1. Use the log-linear argument in the Dynare command estimate [and enter the data without taking logs: Dynare does this for you].
2. Re-write the model equations as function[exp(log of data)]. For example if my model equation is
y = (k(-1)/dA)^chi * lab^(1 - chi), where y=output/technology, k=capital stock/A, dA=A/A(-1), lab=labor supply
then I could re-write this as
exp[lny]=(exp(lnk(-1)/exp(dlnA)^chi * lab^(1-chi), where lny=log(y), lnk=log(k), and dlnA=log(dA). [Now labor supply does not enter as a log-linear. The data that is to be log-linearized is read in in logs.]

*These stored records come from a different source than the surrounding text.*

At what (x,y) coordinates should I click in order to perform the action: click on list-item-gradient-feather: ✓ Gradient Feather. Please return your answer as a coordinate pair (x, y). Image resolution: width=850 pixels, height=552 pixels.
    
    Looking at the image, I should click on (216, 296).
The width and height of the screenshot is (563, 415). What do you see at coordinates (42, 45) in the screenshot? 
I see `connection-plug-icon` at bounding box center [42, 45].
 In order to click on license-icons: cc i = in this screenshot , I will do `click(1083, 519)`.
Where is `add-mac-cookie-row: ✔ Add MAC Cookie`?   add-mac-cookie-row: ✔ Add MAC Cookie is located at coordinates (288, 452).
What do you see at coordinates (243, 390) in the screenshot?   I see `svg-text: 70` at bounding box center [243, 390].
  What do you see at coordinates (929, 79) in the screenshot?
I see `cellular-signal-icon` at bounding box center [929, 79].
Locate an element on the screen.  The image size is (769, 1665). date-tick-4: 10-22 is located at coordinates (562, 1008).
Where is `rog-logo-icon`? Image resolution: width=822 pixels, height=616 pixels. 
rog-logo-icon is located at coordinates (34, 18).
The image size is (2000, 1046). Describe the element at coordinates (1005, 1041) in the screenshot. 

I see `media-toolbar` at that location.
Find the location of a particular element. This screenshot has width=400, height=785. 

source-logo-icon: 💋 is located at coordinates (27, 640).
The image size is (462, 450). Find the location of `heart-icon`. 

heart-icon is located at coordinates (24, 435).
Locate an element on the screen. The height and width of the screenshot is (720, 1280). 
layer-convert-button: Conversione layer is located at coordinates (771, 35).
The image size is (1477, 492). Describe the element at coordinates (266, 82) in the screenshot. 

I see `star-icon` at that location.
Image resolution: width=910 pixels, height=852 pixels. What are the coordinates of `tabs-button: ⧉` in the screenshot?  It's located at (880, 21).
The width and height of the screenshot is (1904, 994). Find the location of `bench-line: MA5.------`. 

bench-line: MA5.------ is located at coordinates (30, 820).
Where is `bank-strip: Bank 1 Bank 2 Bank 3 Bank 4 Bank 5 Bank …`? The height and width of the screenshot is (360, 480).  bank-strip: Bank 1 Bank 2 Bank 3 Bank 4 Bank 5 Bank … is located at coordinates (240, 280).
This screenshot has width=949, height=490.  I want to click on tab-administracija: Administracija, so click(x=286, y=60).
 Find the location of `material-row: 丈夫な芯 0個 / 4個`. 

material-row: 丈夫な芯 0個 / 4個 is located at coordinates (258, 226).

3. Will this work? I leave all the model equations unchanged, read in the data I want the log taken of already in logs [so I read in lnY_obs=log(Y_obs)] and use observer equations like this one
lnY_obs - lnY_obs(-1) = log(dA) + log(y) - log(y(-1));
instead of the usual observer equation [where I read in the data Y_obs, not in logs]
Y_obs/Y_obs(-1) = dA * y/y(-1);
Will this last method work? It means that none of my model equations will be log-linearized, right? Except the observer equations, which need to be log-linearized so that it will not matter where the Taylor expansion is done.
One other point about method 3: the variables in the model equations are all divided by the trend, A. This ensures that all the variables (except for the observed variables like Y_obs) are stationary. It also probably should ensure that there is no problem with heteroscedasticity. As a result, it seems to us that there is no real need to use a log-linear approximation (and use the log of the data for the estimation). Or are we missing something?
Thank you for any help on this matter.